In prostate cancer (PCa), evasion from cell death has been shown to play an important role in disease progression towards hormone independence and treatment resistance (4). In the normal prostate, there is a continuous turnover of epithelial cells, which relies on a balance between cell proliferation and cell death. However, in PCa, this balance is lost, leading to continuous cell proliferation, which is largely androgen-driven. Androgen withdrawal induces apoptosis in androgen-dependent PCa cells. In contrast, androgen-independent PCa cells do not undergo programmed cell death, even upon androgen ablation. However, even these androgen-independent PCa cells maintain the ability to undergo programmed cell death. Therefore, several therapies aim to induce androgen-independent cells to initiate apoptosis (5). However, since some defects in programmed cell death pathways can prevent the success of these cancer therapies, more insight into the mechanisms of apoptosis in PCa is required to develop more effective therapeutic approaches (3). In PCa, there have been reports of several alterations that can promote the inhibition of programmed cell death, namely the over-expression of anti-apoptotic proteins, such as Bcl-2 and BclXL, as well as the activation of pro-survival proteins (Akt and NF-κB) (6). The loss of tumor suppressors (e.g., p53, PTEN, and Bin1) also contributes to cell death resistance in PCa. The accumulation of these molecular mechanisms, along with others that accumulate during cancer progression, contribute to tumor aggressiveness and the development of androgen-independent metastasis (6).
Cell death leads to the release of some biomarkers into the circulation. This is the case for nucleosomes, whose circulating levels may rise due to the apoptosis that occurs in highly proliferating tumors, whether spontaneously or as a result of anticancer therapy (7). Nucleosomes are basic elements of chromatin, composed of an octamer of histones (H2A, H2B, H3, and H4) and 146 base pairs of DNA. Between them, there is a chain-like structure composed of DNA that is stabilized by histone H1. This linking chain is the preferential site for the binding of endonucleases, which are activated during apoptosis. Endonucleases cleave chromatin into oligo- and mononucleosomes.

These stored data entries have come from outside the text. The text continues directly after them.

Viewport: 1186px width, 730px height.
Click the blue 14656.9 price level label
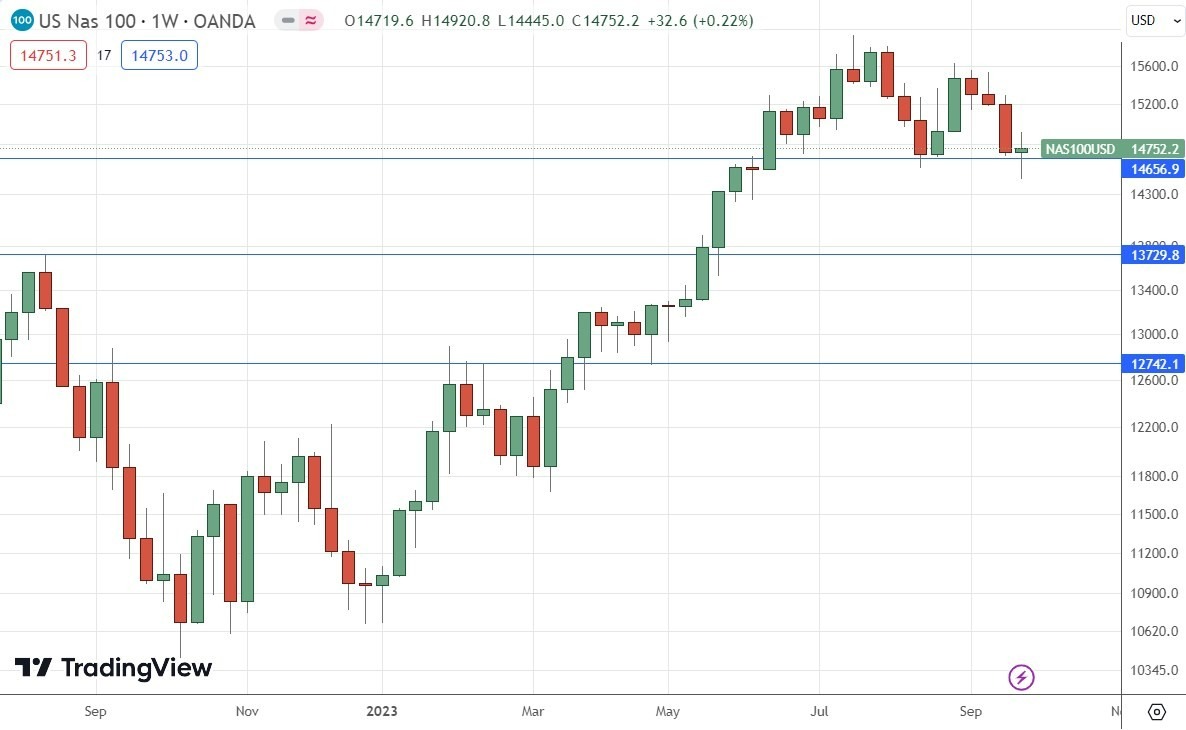[1155, 169]
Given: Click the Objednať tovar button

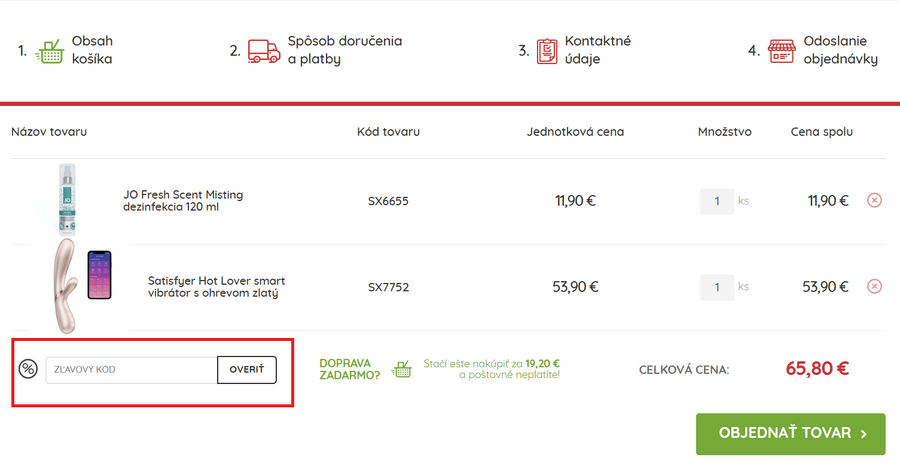Looking at the screenshot, I should [790, 434].
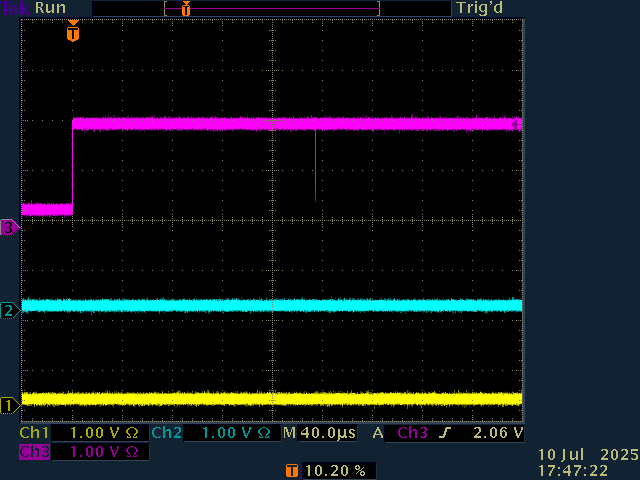Screen dimensions: 640x480
Task: Click the orange T icon beside 10.20 %
Action: point(291,470)
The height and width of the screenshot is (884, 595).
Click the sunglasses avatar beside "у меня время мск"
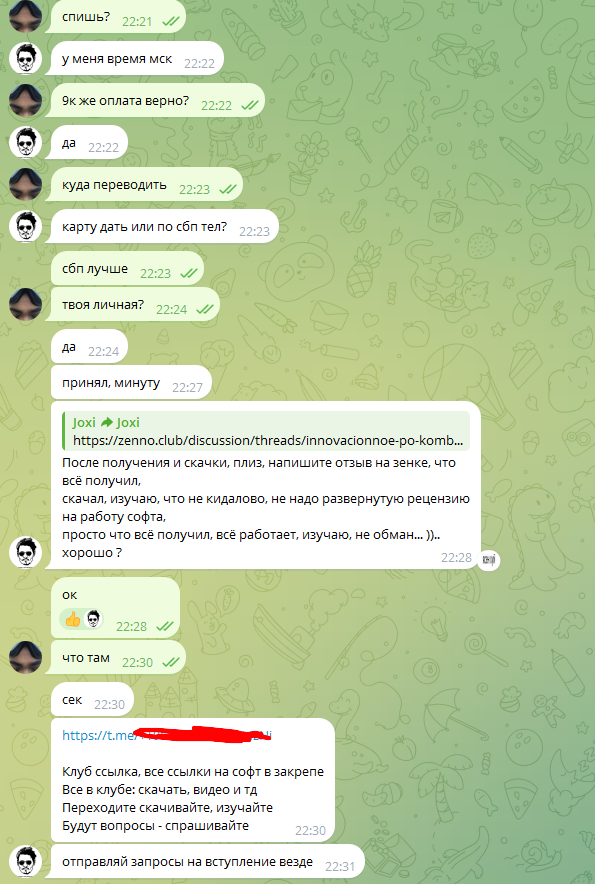coord(25,58)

As a consequence, nucleosomes are released in higher amounts in the blood of patients with health conditions that imply an increased cell death rate, as is the case for cancer, acute inflammation, or autoimmune diseases (8). Circulating nucleosomes can be quantified using immunoassays (7, 8).
Further biomarkers that are released into the blood circulation during apoptosis are high molecular group box 1 (HMGB1) as well as the soluble receptor for advanced glycation products (sRAGE), which binds to HMGB1 and inhibits its effects (9). Since these biomarkers are involved in immune stimulation after cell death, they are considered as immunogenic cell death (ICD) markers (10). HMGB1 is a protein present in all human cells, where it binds to DNA and has functions related to DNA transcription, recombination, and repair. However, it also works in the extracellular space, where it interacts with the immune system. HMGB1 has also been reported to participate in the apoptosis evasion mechanism in cancer (9). An overexpression of HMGB1 has been shown to occur in PCa cells, mostly in hormone-resistant metastatic PCa (11).

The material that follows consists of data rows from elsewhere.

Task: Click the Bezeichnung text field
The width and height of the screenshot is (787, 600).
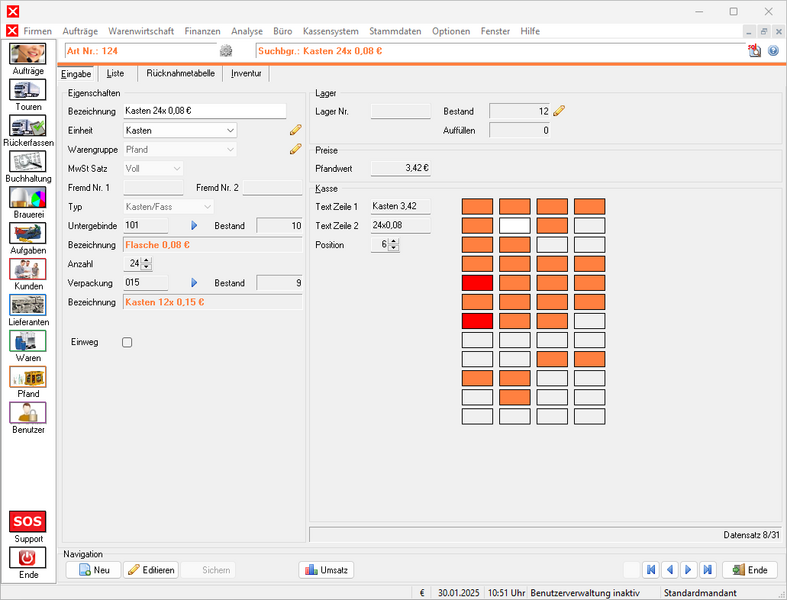Action: [204, 111]
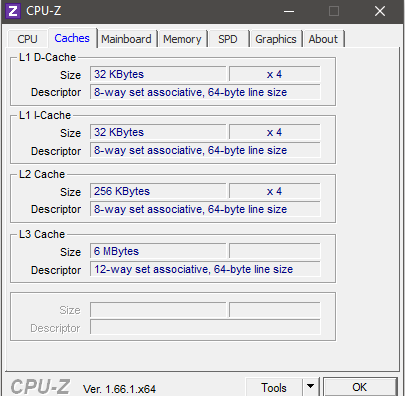Viewport: 405px width, 396px height.
Task: Click the L3 Cache size field showing 6 MBytes
Action: click(158, 251)
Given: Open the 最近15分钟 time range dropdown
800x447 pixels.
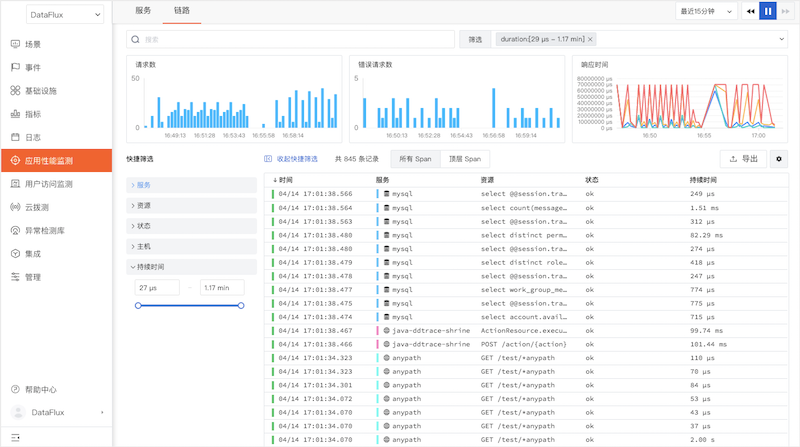Looking at the screenshot, I should click(706, 11).

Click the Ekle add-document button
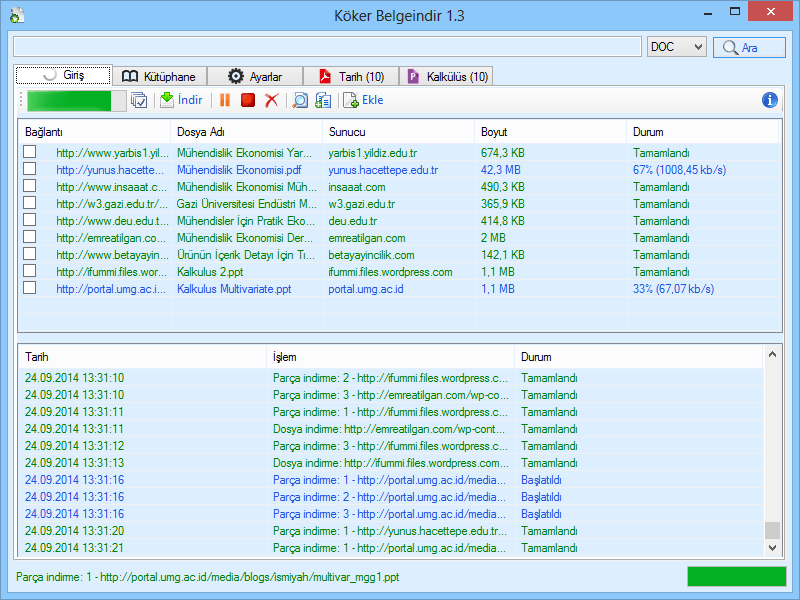pyautogui.click(x=363, y=100)
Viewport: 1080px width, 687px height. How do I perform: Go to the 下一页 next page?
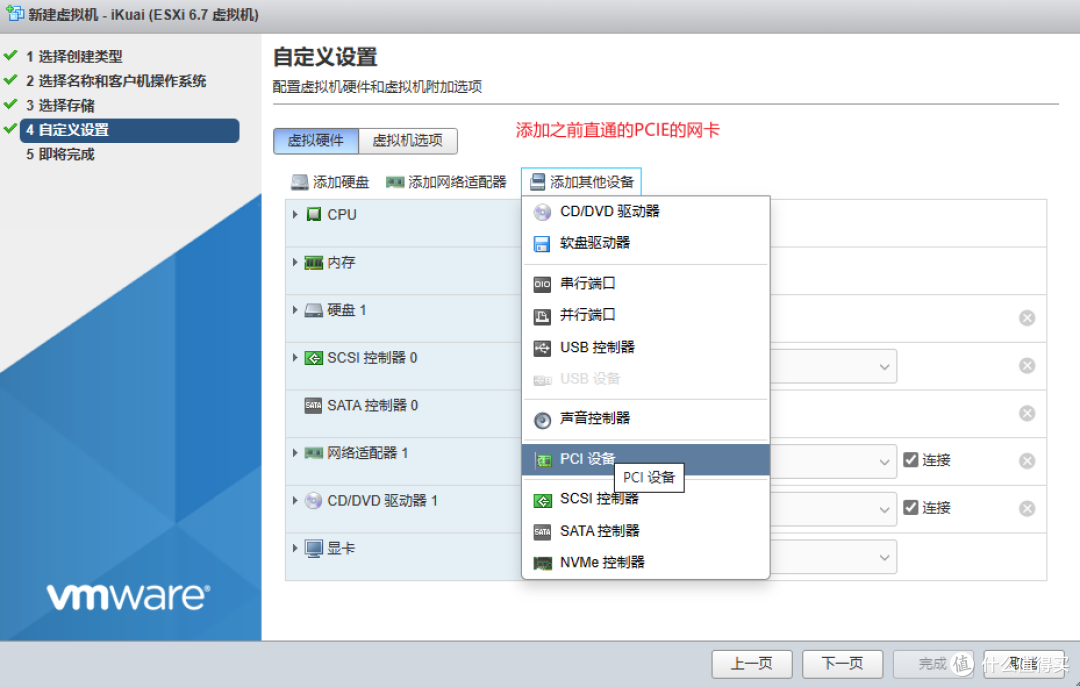pos(842,663)
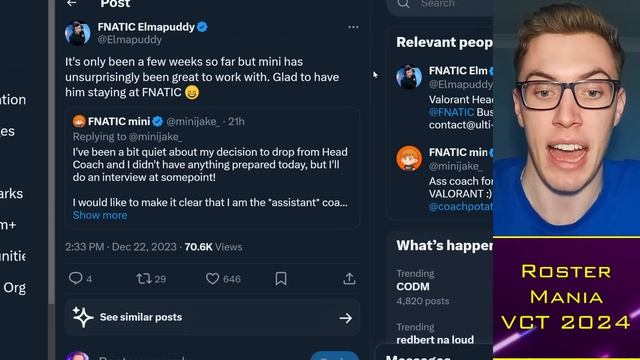Share the post via upload arrow icon
Image resolution: width=640 pixels, height=360 pixels.
pyautogui.click(x=349, y=279)
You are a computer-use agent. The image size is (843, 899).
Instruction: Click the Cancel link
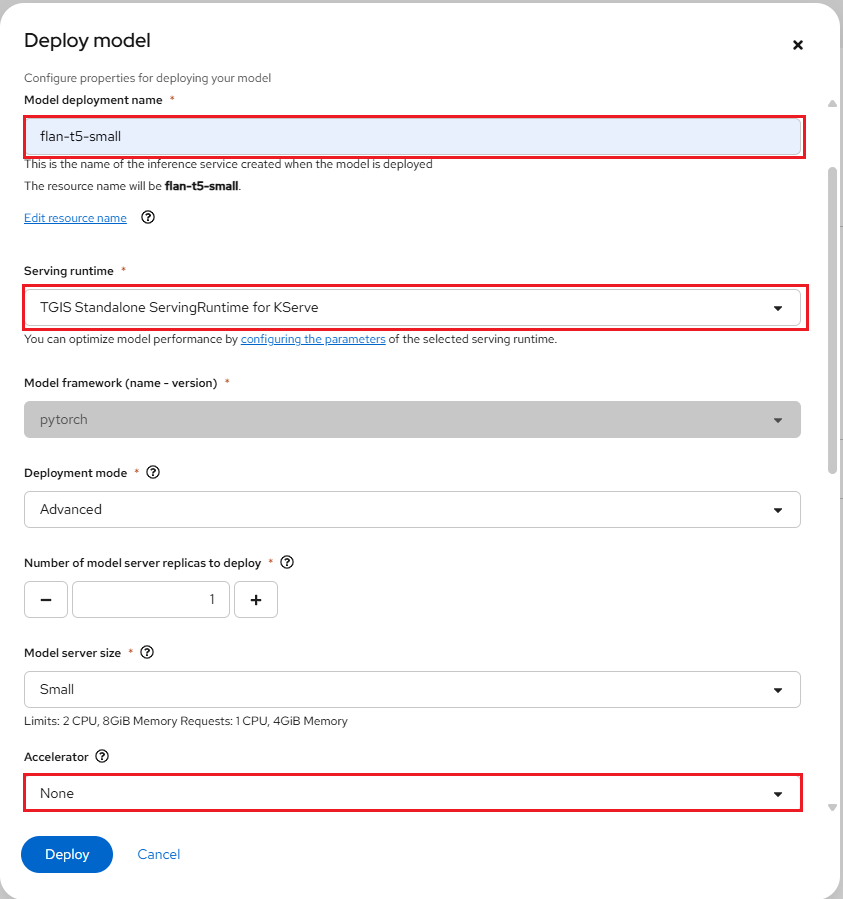(x=159, y=854)
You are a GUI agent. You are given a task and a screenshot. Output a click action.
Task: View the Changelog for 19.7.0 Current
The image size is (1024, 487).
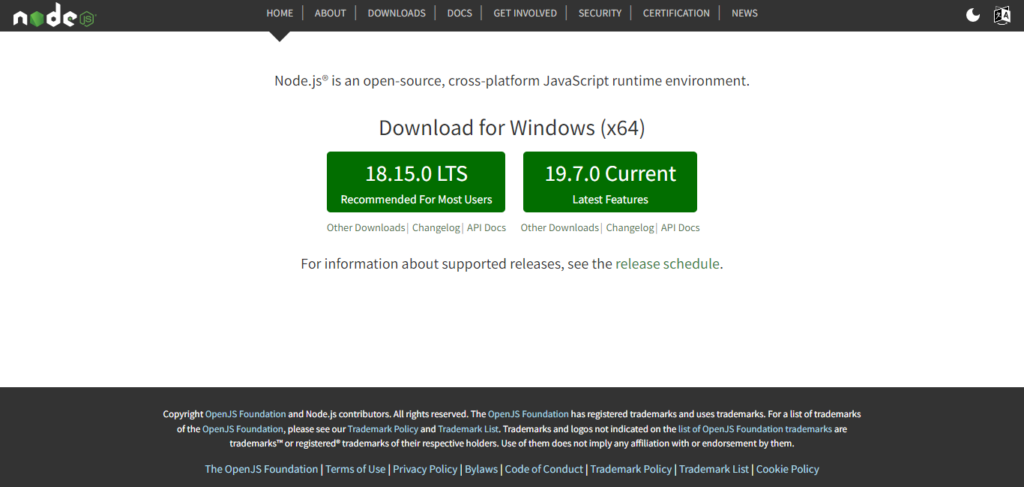coord(630,228)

RAGE is a member of the immunoglobulin superfamily and a transmembrane protein. Its extracellular domain can be detected in the extracellular space and blood circulation, and is known as soluble RAGE (sRAGE). Higher levels of RAGE expression are found whenever inflammatory mediators or ligands, such as HMGB1, are more expressed, which happens in cancer (9). Besides binding to extracellular HMGB1, sRAGE also binds to S100-family proteins, immunoglobulin light chains, and nucleic acids. It participates in signaling pathways involved in inflammation, cancer, and autoimmune diseases. When released into the blood circulation, sRAGE probably acts as a decoy receptor for HMGB1, preventing its proimmunogenic effects (9). Increased RAGE mRNA expression has been described in hormone-refractory PCa tissue (12).

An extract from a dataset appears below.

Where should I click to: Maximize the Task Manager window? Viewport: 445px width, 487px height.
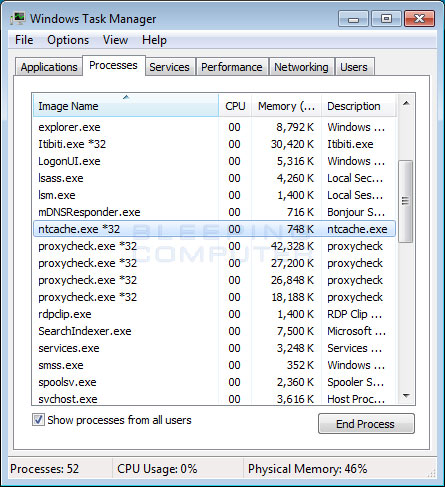[x=386, y=19]
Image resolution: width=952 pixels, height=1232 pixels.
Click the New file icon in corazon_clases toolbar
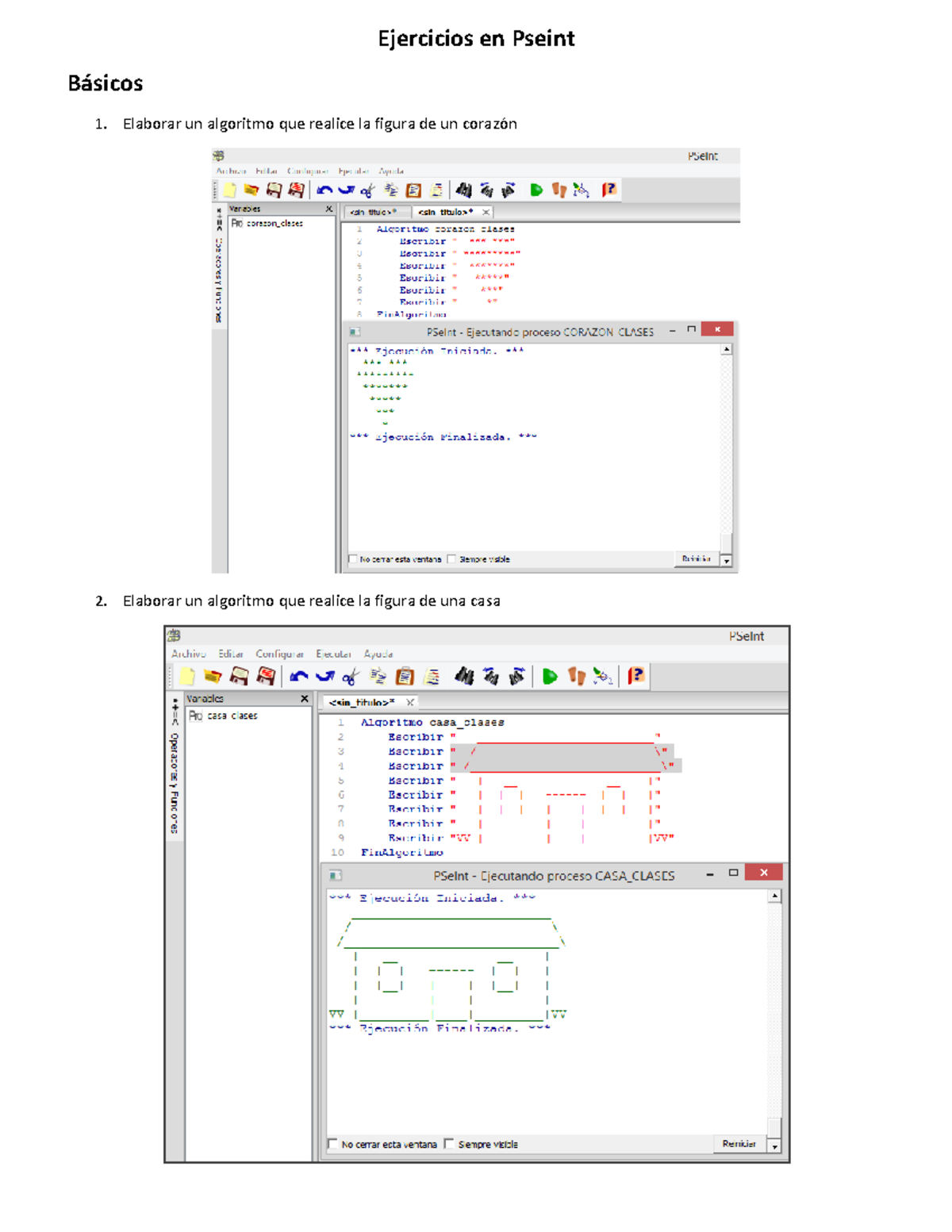229,190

PCa has a very high incidence in men worldwide (13). However, a significant proportion of all diagnosed cancers are clinically insignificant and would probably remain silent during an individual’s lifetime. This overdiagnosis, which also leads to overtreatment, is largely due to the lack of specificity of the prostate-specific antigen (PSA) for PCa, as well as its inability to discriminate the most aggressive forms of PCa (14, 15). This issues assume greater relevance in the PSA range between 2 and 10 ng/ml, where decisions concerning prostate biopsies become more challenging (16). Therefore, there is a need to find new biomarkers that, together with PSA, may help to identify clinically significant PCa (csPCa) (14).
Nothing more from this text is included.